Sunday, 26 May 2013

Octals and Octuples

Younger readers will be amused to hear that bits once were so precious that we did't group them profligately in fours. Rather, we arranged them sparingly in threes.

The four-bit groups conveniently were abbreviated into hexadecimal numbers, now widely used in computing. The three-bit groups didn't require counting to use the rather unnatural "numbers" A : F evoked in hexadecimal, as three binary digits could simply be written in base 8, using the familiar symbols 0 : 7. We called that numerical system "octal".

Way back then, computers were often using word lengths and internal architectures which were multiples of three - so the base 8 octal system was great. Today, our digital machines usually are built around parallel groups of bits of length divisible by four and NOT by three - so octal has fallen into a dusty corner of the dictionary. Pity.

All this talk of 8 arises because I have just made what the world calls an "octal" bi-directional level converter, extending my earlier "quad" level converter (as was mentioned here). The world shouldn't call it this - it should call it an "octuple level converter", but we all know how dumb the world is!

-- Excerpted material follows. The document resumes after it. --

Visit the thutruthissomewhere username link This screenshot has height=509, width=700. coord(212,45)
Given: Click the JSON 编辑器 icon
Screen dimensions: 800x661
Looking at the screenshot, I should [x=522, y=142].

For those wishing to brush up on the correct names of things, take a look here. 

Enough pedantry - let's look at the new gadget.

It is built as an n-tuple extension (pedant !) of the circuit originally used in the development of my Si570 DDS module . I previously had made up a plug-in module (regular readers know I have a passion for these) hosting quadruple converters but there are times when four simply isn't enough. [There is nothing to forgive when the world calls this a "quad converter", as "quad" is an abbreviation of "quadruple" - not a misunderstanding of "quartal". Pedant !]

 Here's the copper layout, for a single-sided, homebrewed, octuple converter...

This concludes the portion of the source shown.